INSTRUCTION -> Copy each line of the records below word for word, omitting the pictures.

DATA IN THIS EXERCISE ->
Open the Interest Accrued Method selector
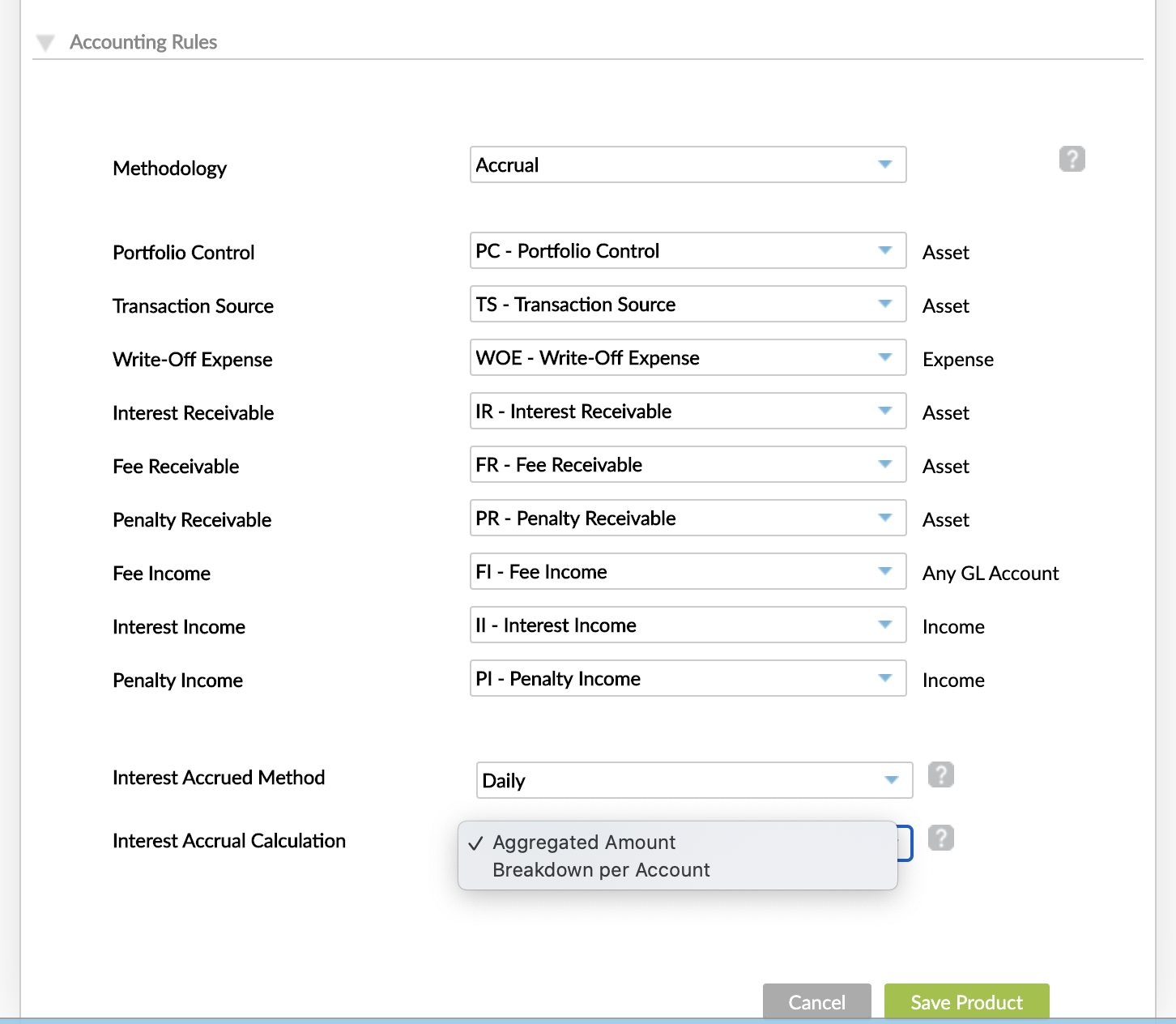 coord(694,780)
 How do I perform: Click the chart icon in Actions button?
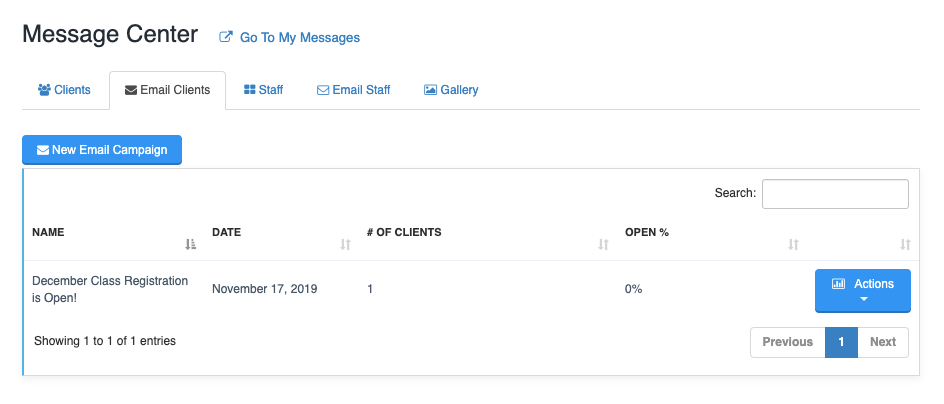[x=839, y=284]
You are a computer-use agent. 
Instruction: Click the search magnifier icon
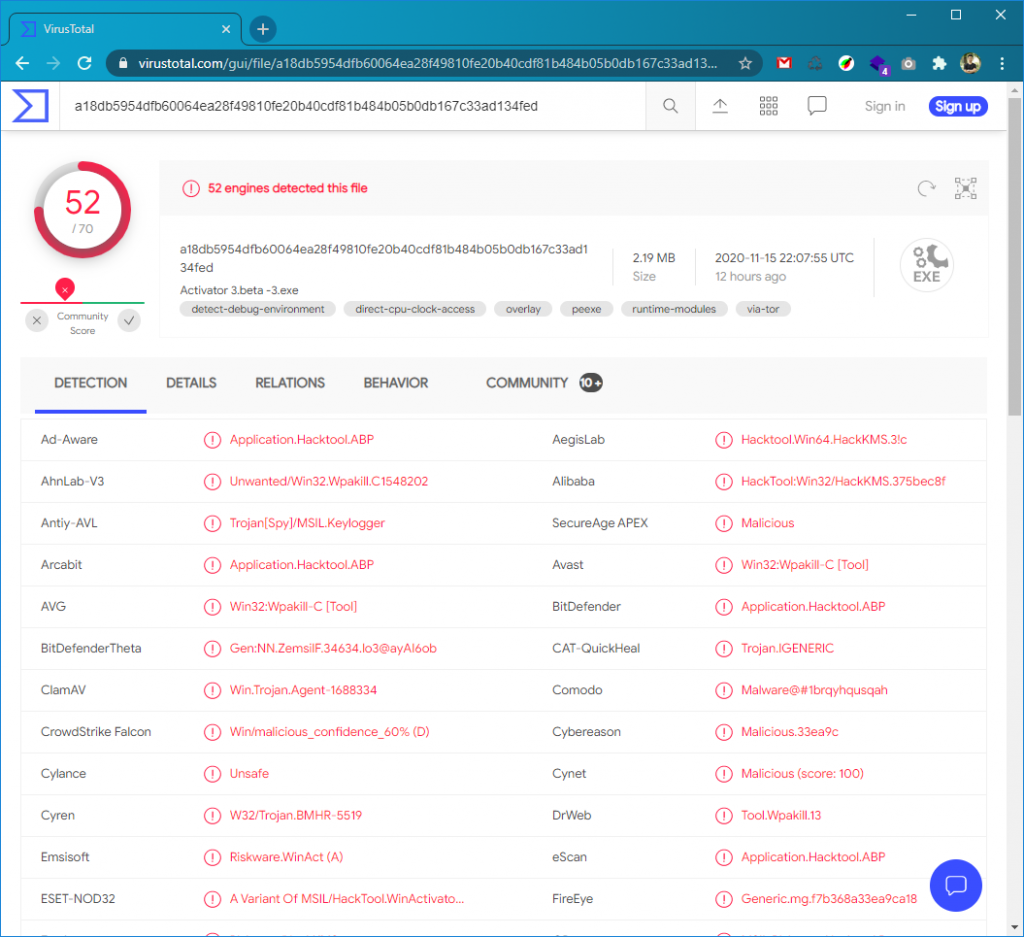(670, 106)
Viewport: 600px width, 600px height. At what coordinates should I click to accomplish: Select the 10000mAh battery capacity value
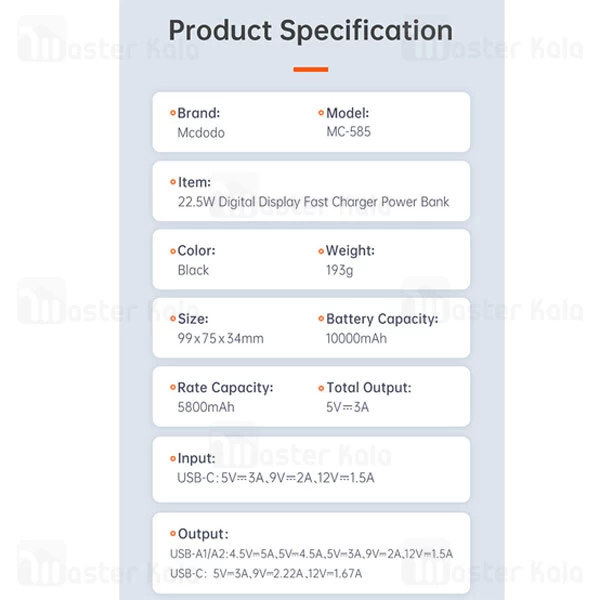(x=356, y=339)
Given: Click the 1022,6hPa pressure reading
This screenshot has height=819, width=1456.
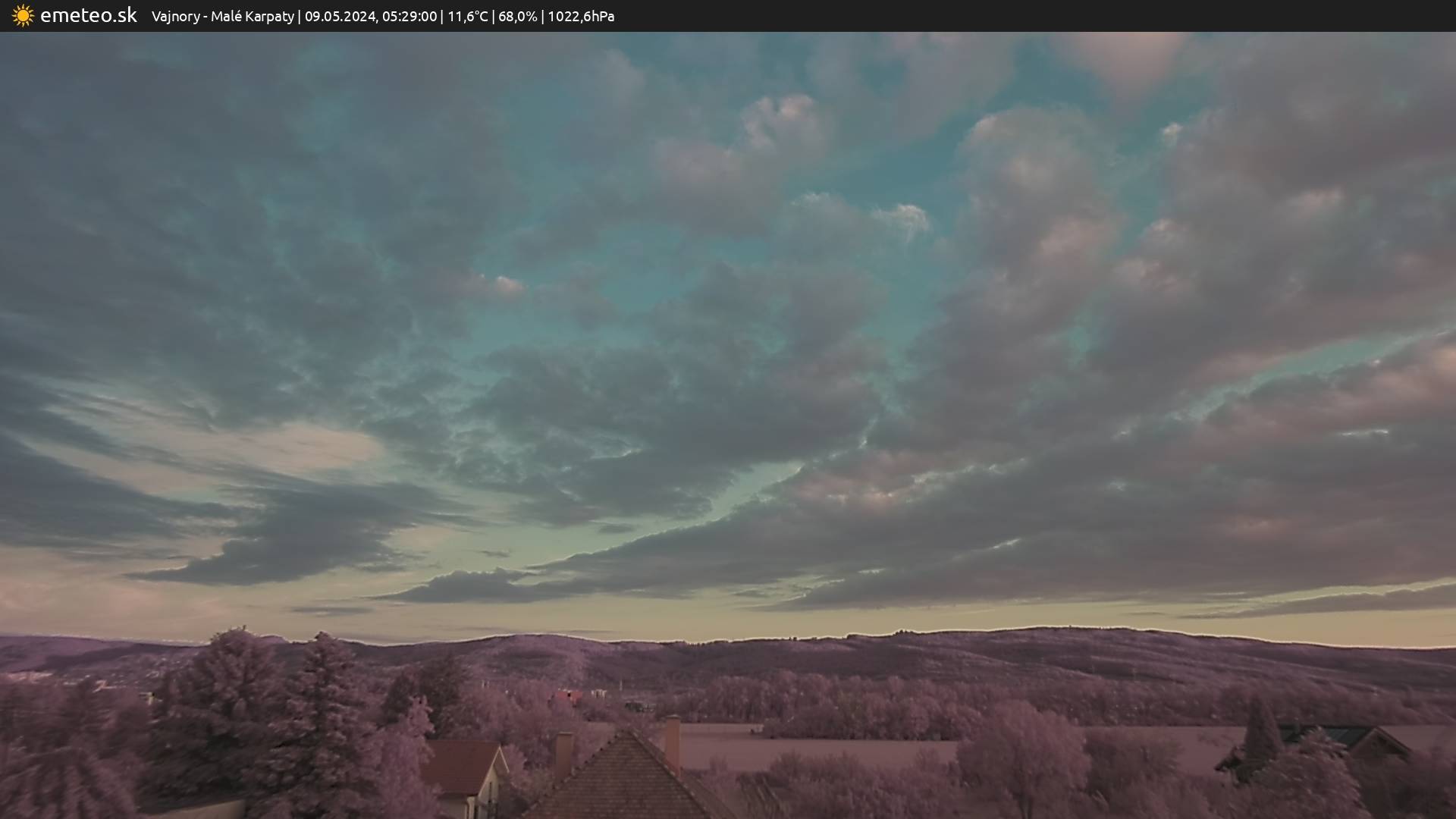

RESPONSE ->
Open the Interest Accrued Method selector
 coord(694,780)
 How do I perform: Click the chart icon in Actions button?
[x=839, y=284]
You are a computer-use agent. 
Instruction: Click the search magnifier icon
(670, 106)
Viewport: 600px width, 600px height. At what coordinates should I click to accomplish: Select the 10000mAh battery capacity value
(x=356, y=339)
Given: Click the 1022,6hPa pressure reading
This screenshot has height=819, width=1456.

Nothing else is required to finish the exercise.